• The task
Print the entries below again exactly as they stand, but skip any picture.

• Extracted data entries
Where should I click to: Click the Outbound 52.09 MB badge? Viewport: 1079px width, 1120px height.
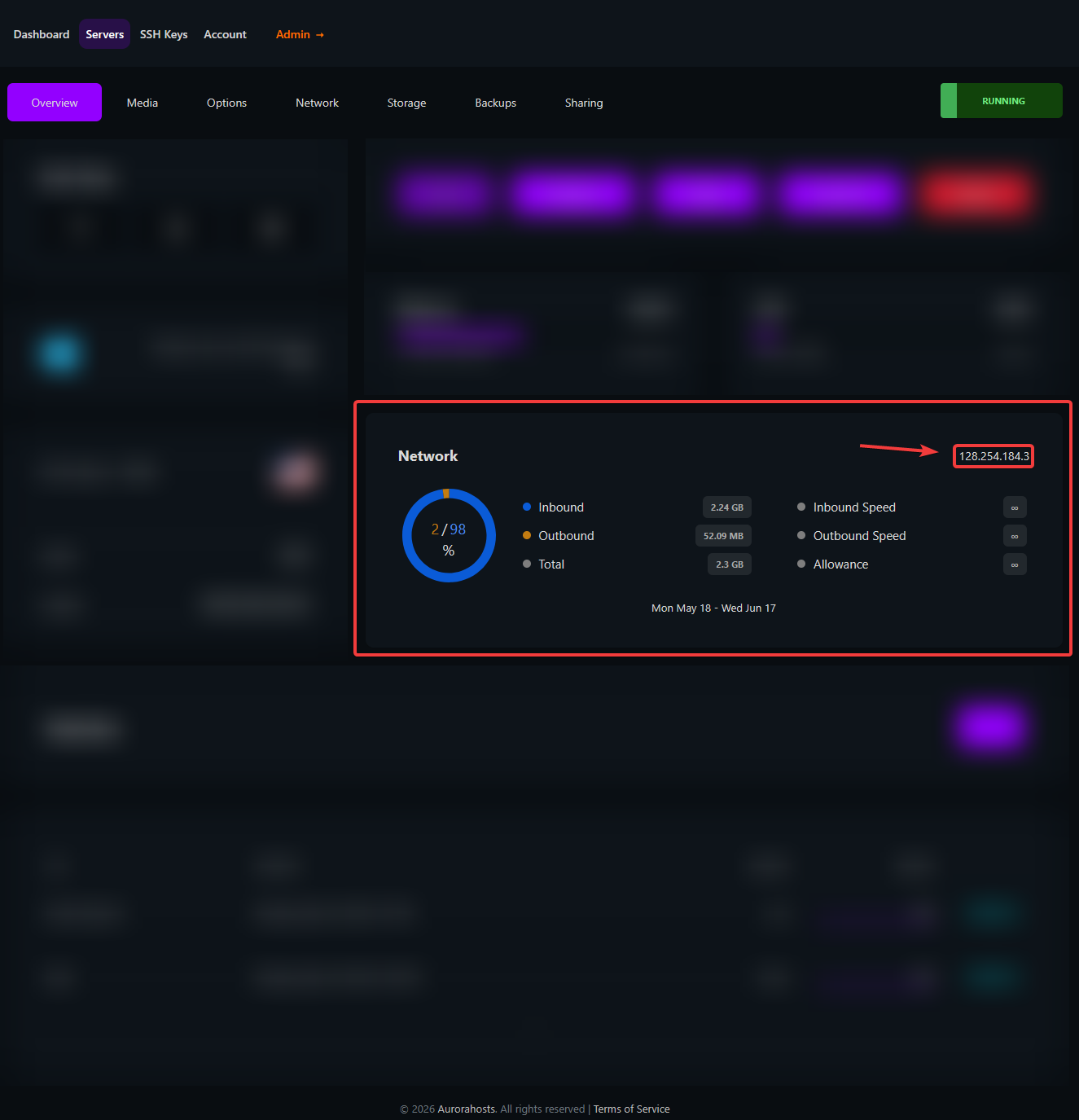pos(723,536)
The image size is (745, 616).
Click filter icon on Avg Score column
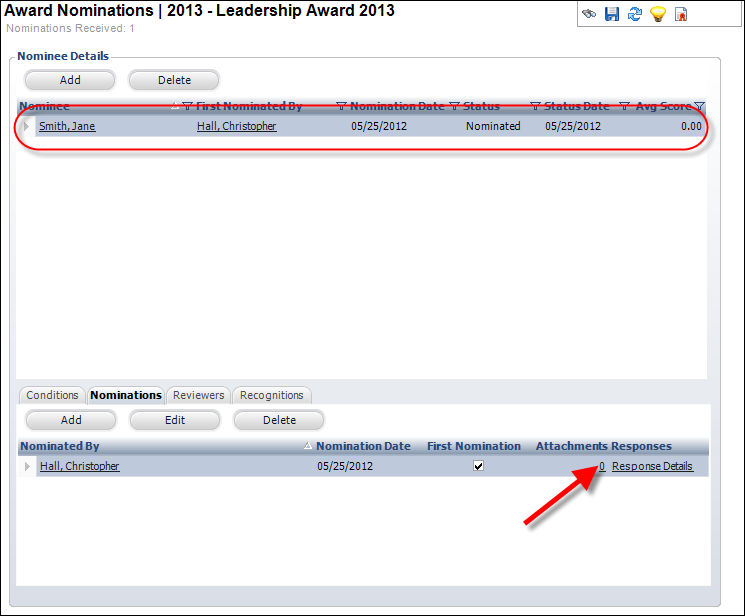coord(700,106)
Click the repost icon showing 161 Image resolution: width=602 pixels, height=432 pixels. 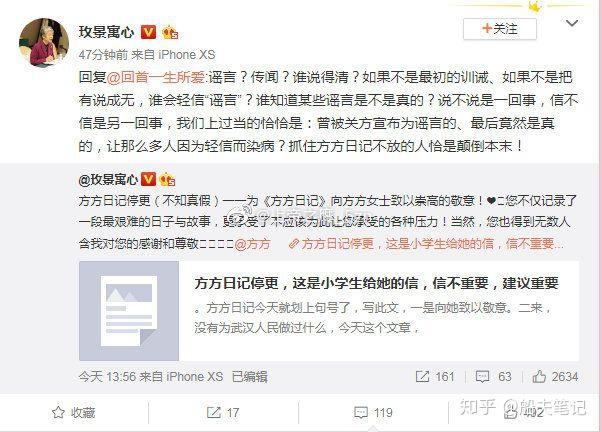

• Result
Where should I click to: Click the Outbound 52.09 MB badge? Viewport: 1079px width, 1120px height.
pos(723,536)
The image size is (745, 616).
Click filter icon on Avg Score column
coord(700,106)
Click the repost icon showing 161 Image resolution: width=602 pixels, height=432 pixels. 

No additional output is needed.